▸ Task brief: Which lines of the records contain the word "computer"? Copy each one.

▸ Working data:
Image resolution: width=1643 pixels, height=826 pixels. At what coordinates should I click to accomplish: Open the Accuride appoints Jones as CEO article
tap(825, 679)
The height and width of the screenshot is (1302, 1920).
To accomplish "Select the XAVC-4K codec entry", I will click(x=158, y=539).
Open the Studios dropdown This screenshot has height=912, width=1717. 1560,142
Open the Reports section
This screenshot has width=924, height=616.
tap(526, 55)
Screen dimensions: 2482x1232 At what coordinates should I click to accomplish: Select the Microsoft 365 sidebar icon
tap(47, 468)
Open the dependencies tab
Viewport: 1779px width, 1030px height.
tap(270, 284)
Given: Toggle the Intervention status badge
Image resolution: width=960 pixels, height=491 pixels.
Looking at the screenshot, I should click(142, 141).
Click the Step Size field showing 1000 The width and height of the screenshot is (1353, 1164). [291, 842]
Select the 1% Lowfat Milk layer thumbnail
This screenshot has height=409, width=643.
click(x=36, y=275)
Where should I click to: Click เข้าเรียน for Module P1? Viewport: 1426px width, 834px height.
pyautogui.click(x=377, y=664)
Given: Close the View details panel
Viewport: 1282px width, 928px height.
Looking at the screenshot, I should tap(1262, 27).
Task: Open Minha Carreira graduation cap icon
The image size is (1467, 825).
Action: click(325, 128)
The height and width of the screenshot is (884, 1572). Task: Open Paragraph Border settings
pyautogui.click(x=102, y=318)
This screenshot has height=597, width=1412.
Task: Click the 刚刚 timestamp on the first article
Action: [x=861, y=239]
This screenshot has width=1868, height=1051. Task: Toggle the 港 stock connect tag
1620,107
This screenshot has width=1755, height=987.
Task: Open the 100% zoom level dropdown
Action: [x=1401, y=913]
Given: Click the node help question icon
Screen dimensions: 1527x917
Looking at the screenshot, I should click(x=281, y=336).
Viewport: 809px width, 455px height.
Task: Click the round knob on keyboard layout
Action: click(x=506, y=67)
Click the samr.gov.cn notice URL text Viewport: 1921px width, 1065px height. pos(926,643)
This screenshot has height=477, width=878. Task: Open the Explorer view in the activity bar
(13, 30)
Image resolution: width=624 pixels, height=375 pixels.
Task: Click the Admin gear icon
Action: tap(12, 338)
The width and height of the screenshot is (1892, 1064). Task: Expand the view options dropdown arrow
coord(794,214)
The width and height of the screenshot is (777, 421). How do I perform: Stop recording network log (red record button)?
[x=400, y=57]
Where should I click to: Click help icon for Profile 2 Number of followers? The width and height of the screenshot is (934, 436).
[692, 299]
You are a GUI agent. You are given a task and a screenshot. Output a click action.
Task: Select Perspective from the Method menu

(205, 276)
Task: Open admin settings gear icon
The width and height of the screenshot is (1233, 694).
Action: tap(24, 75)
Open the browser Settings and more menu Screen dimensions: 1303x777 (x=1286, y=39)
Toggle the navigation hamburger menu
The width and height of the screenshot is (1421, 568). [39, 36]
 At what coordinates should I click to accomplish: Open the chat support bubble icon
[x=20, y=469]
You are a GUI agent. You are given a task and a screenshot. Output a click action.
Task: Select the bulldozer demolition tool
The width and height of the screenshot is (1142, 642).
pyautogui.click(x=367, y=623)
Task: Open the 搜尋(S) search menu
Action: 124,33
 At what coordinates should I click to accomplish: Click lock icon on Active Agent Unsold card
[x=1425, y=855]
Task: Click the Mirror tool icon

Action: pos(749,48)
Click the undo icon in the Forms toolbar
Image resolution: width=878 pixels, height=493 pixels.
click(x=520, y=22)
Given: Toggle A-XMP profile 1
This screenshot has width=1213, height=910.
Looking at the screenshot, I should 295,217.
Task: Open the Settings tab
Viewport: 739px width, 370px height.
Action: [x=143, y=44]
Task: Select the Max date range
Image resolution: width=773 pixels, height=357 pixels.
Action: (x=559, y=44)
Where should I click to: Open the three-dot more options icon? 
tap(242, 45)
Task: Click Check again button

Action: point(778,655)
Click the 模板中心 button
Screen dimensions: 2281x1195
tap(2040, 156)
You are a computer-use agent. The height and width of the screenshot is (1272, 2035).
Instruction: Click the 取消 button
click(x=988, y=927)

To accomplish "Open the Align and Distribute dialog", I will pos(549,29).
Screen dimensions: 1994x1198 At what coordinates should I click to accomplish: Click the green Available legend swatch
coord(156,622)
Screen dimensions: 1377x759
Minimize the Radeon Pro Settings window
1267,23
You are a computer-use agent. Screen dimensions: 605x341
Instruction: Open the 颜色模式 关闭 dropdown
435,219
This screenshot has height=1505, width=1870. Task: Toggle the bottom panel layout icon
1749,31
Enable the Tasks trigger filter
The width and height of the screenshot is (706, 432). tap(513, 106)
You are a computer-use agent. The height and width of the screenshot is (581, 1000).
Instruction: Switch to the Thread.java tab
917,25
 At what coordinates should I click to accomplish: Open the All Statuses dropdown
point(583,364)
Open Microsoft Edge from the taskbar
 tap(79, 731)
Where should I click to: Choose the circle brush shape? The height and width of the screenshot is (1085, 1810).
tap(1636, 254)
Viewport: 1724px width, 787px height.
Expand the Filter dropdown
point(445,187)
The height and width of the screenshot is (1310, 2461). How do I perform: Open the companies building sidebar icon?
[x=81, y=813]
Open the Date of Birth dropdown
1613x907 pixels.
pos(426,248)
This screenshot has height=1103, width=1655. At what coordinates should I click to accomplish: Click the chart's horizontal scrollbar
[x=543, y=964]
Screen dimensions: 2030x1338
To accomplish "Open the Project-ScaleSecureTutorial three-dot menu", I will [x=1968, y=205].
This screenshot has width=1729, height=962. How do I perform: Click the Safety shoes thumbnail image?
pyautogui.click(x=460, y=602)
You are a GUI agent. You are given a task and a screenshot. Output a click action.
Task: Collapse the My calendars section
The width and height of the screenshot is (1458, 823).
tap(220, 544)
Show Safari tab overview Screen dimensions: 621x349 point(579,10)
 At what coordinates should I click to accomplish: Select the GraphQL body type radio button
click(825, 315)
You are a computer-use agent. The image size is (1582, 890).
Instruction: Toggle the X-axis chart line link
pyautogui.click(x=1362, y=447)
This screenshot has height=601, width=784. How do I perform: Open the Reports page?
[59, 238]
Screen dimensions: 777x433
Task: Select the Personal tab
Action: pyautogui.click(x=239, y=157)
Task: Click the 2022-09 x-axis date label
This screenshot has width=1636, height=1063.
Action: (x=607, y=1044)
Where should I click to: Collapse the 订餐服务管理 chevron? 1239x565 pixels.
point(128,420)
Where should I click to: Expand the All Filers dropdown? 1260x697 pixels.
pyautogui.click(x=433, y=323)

▸ Reply:
You are a computer-use agent. The height and width of the screenshot is (1272, 2035).
You are a computer-use agent. Screen dimensions: 605x341
You are a computer-use agent. The height and width of the screenshot is (581, 1000).
You are a computer-use agent. The image size is (1582, 890).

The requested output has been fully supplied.